▶ [DOCUMENT]:
** START **

Some cities in India are leading the way to eco-friendliness. They are advocating the use of unconventional, renewable or eco-friendly alternatives in this life, and after!
People in cities like Nagpur, Pune and Panaji have found that the cremation of a single person uses the equivalent of two fully grown trees. Respecting the sentiments of the people who have lost their loved ones, these cities are offering you an alternative to firewood during cremation.
In Nagpur, Vijay Limaye thought about the practice of ‘green cremation‘ and persuaded government bodies to undertake it. His solution was the use of briquettes instead of firewood. Briquettes are hard bricks made from agricultural waste such as cotton plant stalks or rice husks.
Another benefit of this alternative goes to the farmers who can make an income from selling their agro-waste to the producers of biomass briquettes.
The biomass briquette, also known as white coal, was proposed as an option in Pune by corporators Smita Vaste and Saraswati Shendge. “The wood used in crematoriums reduces green cover,” Vaste told Pune Mirror, adding, “This alternative fuel, common in the UK, will help reduce pollution. It will also help keep the environment clean.”

** END **

▶ [WHAT YOU WILL DO]:
**1.** Copy the passage on green cremation from "Some cities in" through "life, and after!", putting "sustainability" in place of "eco-friendliness".
**2.** According to the passage on green cremation, what are briquettes made from?

▶ [DATASET CONTENT]:
** START **

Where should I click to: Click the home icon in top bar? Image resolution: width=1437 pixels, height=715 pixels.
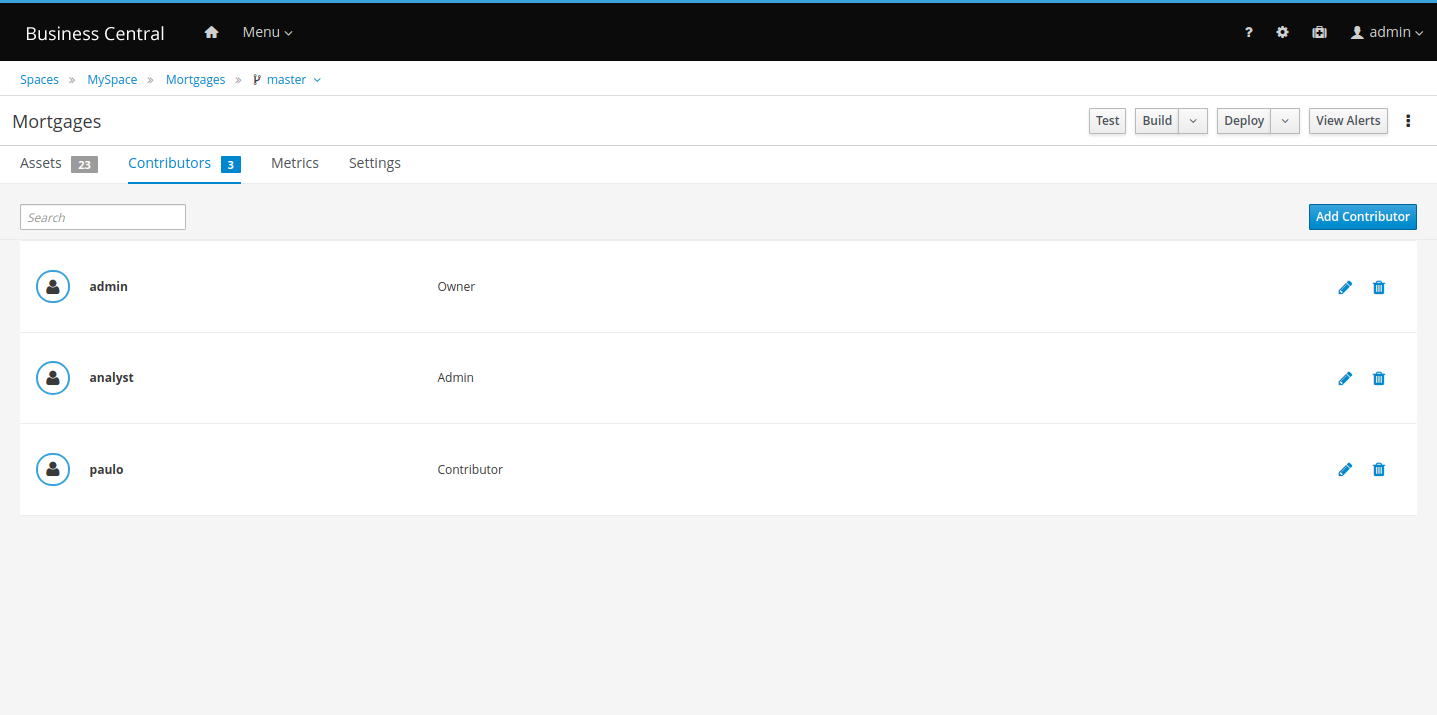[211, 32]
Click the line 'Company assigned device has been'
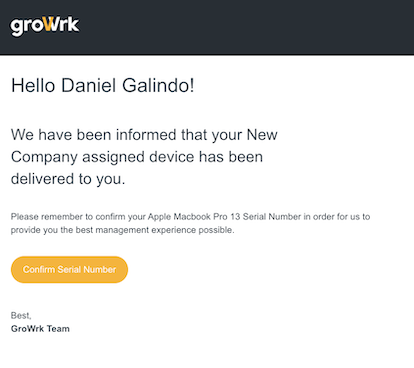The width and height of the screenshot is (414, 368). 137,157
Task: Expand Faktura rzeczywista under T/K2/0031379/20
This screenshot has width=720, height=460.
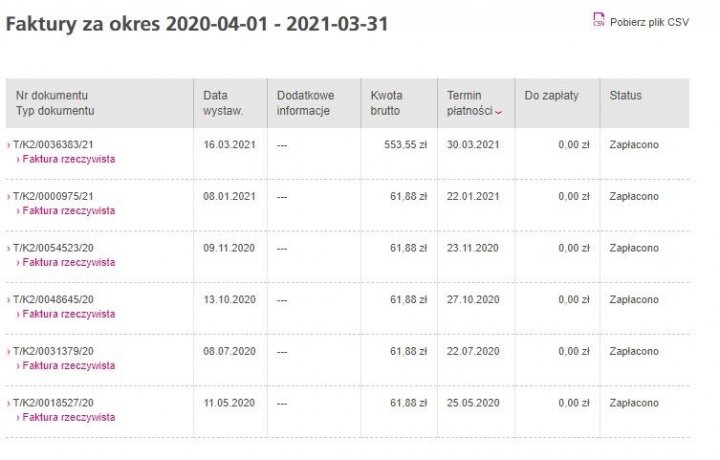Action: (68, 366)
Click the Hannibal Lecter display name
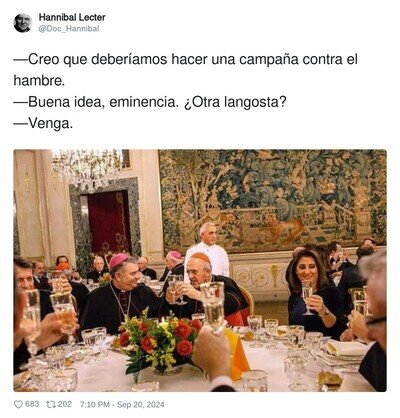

** END **

▶ [ANSWERS PROVIDED]:
**1.**
Some cities in India are leading the way to sustainability. They are advocating the use of unconventional, renewable or eco-friendly alternatives in this life, and after!

**2.** Agricultural waste such as cotton plant stalks or rice husks.